SSS Program’s Federal Grant Funding Renewed

WINTERVILLE—Federal grant funding for Pitt Community College’s Student Support Services (SSS) program was renewed this month, meaning the initiative’s work with traditionally underserved students will continue through at least 2025.

Travis Kinsey, PCC Director of TRiO Programs, received notification from the U.S. Department of Education that SSS had been awarded $1.4 million to continue meeting the needs of low-income and first-generation students and students with disabilities. The funding, he said, will provide SSS students with a broad range of free support services over the next five years, including tutoring, financial aid assistance, career and college mentoring, and academic advising.

SSS, one of eight federal “TRiO” programs authorized by the Higher Education Act to help students succeed in higher education, began in 1968 but first came to Pitt in 2005. In 15 years at PCC, Kinsey says the program has helped more than 2,400 students graduate from the college.

“Student Support Services has made a significant impact, not only at PCC but across the country,” Kinsey said. “Our services enhance academic success and magnify the likelihood of participants graduating and/or transferring from Pitt Community College with the lowest student debt possible.”
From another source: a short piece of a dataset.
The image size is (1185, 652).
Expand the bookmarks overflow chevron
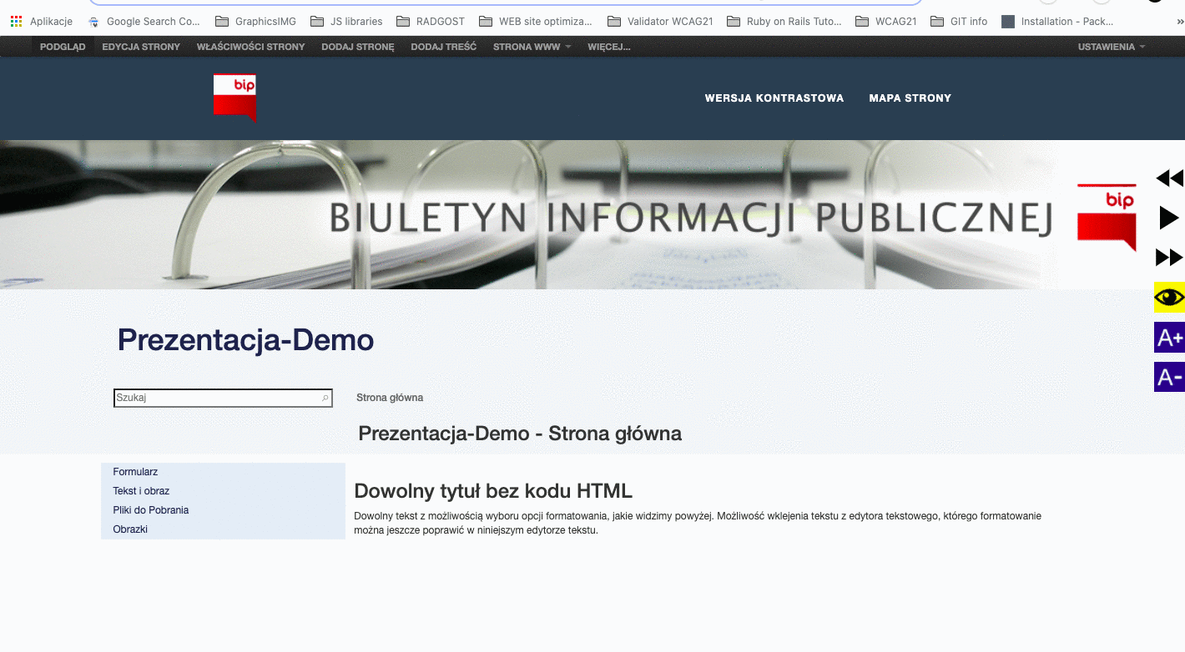click(x=1180, y=22)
Kinsey said SSS is responsible for spearheading PCC’s current “IamFirstGen” Campaign, which promotes awareness of first-generation college students at Pitt and seeks to build a stronger campus community for them through increased social support, advocacy, leadership and academics. The effort, which also involves the college’s TRiO Educational Opportunity Center and Title III Grant, earned PCC designation as a “First-Gen Forward Institution” from the Center of First Generation Student Success.

“SSS recognizes that students whose parents do not have a college degree have more difficulties navigating the complexity of decisions that college requires for success,” Kinsey said. “It bolsters students from low-income families who have not had the academic opportunities many of their college peers have had and helps students with disabilities remove obstacles preventing them from thriving academically.”

Amy Staton, PCC’s SSS Tutor Coordinator/English Academic Specialist, says SSS has always provided participants “a familiar place on campus” to call home. It will continue doing so, she said, despite classes and support services moving online due to the coronavirus pandemic.

“Although we are now serving students virtually, we aim to create an even greater sense of community — a place where they can still call home,” Staton said.

To be considered for SSS participation at PCC, students must be U.S. citizens or permanent U.S. residents, enrolled in courses, have a demonstrated academic need, and meet specified income eligibility criteria. They must also be first-generation college students and/or students with a documented disability.